I am at the Bank.  I have been seeing the man I will marry for about 9 months.  He has a room in a house full of guys.  The owner is a friend of my brother’s.  He has AIDS, which he denies; smokes copious amounts of weed and drinks heavily.  He  is one of the sweetest guys I have ever met.  We barbecue in the backyard.  And of course, we drink.  Everyone laughs as I discover I have drank a whole bottle of rum.  They laugh again as I try to get up the stairs into the house in my dizzy flipflops.  Tom and I sit on the lawn and watch neighborhood fireworks.  I am happy

Same decade(50’s):

We move.  We laugh as our house is close to the police precinct and the display of fireworks emanating from that direction is spectacular.  We sit on the step and move back and forth between the front and the back.  The noise continues till morning.  My reflection is that we are lucky to live in a country where the explosions and the lights are not bombs

Present Day

It’s hot and steamy.  Normally, this my weather.  Instead, the heat has made me captive in home and body.  The fans spin and the A/C is on.  I look out windows and at security cameras instead of being outside, half dozing, reading in the afternoon heat.  No barbecue, no apple pie, no fireworks of any  kind.  I have been told that currently I am grieving the Bank or more precisely my work there and my life.  A couple of things -it may be illogical but I see not being at the Bank, the beginning of my current decline.  I became complacent.  I didn’t learn enough new things.  Most importantly, I didn’t make a plan.  Even if I had, there was no plan to lose mobility.  Today, for now, I am dependent rather than independent.  However, I still have my mind! So, land of the free, home of the brave.

 

Convergence, Synergy, Serendipity

I have been out of work for four months.  What a strange phrase to use.  Let’s rephrase:  I have not been paid or going to an employer for four months.  Work is continual and takes different forms.

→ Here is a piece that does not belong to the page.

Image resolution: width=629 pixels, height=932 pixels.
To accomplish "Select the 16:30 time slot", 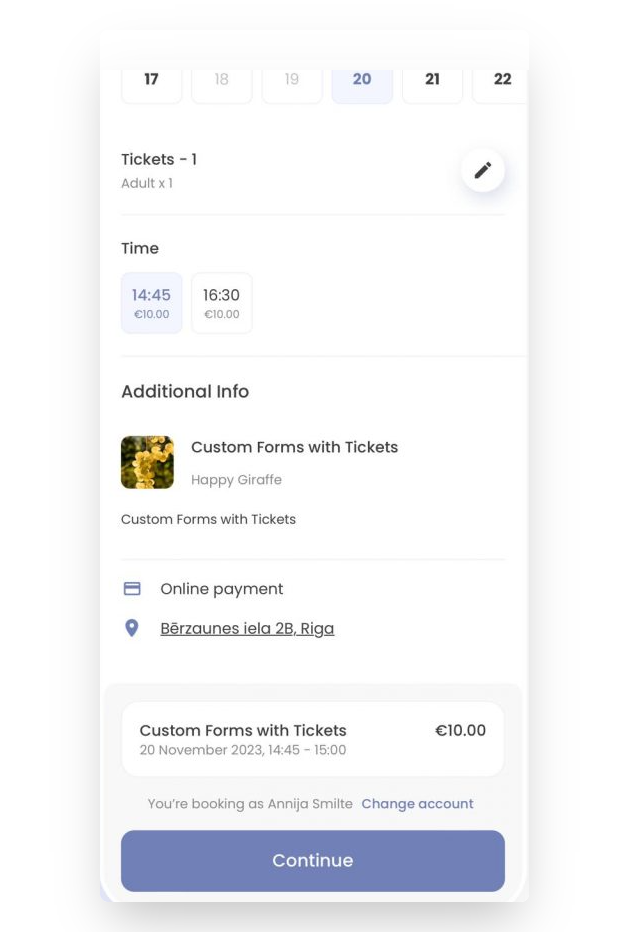I will point(222,303).
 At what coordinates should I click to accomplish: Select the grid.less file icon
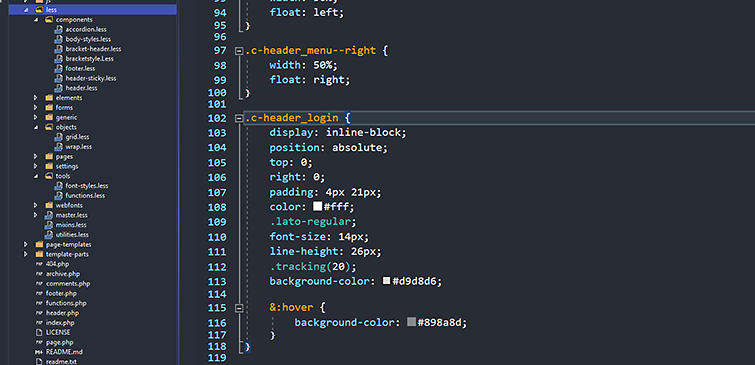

I was/am beginning to feel a little despair, desperation.

I have always believed things happen for a reason.

I also have wanted to take this time to clear up around the house.  I had let everything go when  I had a job.  Plus, I have hoarding tendencies.  I literally took everything off the top of my desk.   I found a little pamphlet that a friend gave me about 25 years ago.  I did warn you.  The pamphlet was an abridged “The Power of Positive Thinking”.  My parents had the book.  I can picture it in the bookcase at the top of the stairs.  As they aged, they moved things and got rid of things.  I don’t know that is a book I ever would have kept.  I never cracked its spine when I was growing up.  But now, I found this little pamphlet and threw it in my bag when I was going into NYC for an interview.  I started to read it.  Last time I was without work and my first marriage was breaking up and I was probably clinically depressed, my mother typed up a prayer for me.  It helped enormously.  There it was in the pamphlet!  A good sign.  The pamphlet was making sense to me.  I do have a deep faith sometimes.  Sometimes, as is natural, it wavers.  I also read and am a huge fan of Julia Cameron – Good Orderly Direction.  There you go and I am off to the races.

Next event:  I am in the car and hear the beginning of an interview with Marlon James, the first Jamaican to win the Booker prize.  I am half Jamaican and read Caribbean literature at uni.  I dabble in it from time to time but had stopped.  So I decide to get the book from the library.  Of course, I don’t remember its name.  When I do the library search, other West Indian novelists show up.  I order some Colin Chaner.

I was a student of Earl Lovelace’s years ago.  I had no idea who he was until 10 years or so, maybe even closer, a friend of mine mentioned him.  I immediately read him and adored it.  His writing was never mentioned or touted at school.  He only taught for a year.   I just found out that a book of his came out to serious acclaim a year after I studied with him.  No one said anything at school.  In retrospect, I wonder.  Was it racial?  Or was it “intellectual”?  This was a department that touted Coover and McElroy.  I decide let me read some more Lovelace.  Another library search.  Ha, there is a book on Lovelace and Caribbean literature on Goodreads.  The library doesn’t have it.  I go to Amazon.  Well, I am not working so I can’t buy it but I will.  I read the blurb and information on the author.  I call my friend and tell her I should have written that book.  I could have written that.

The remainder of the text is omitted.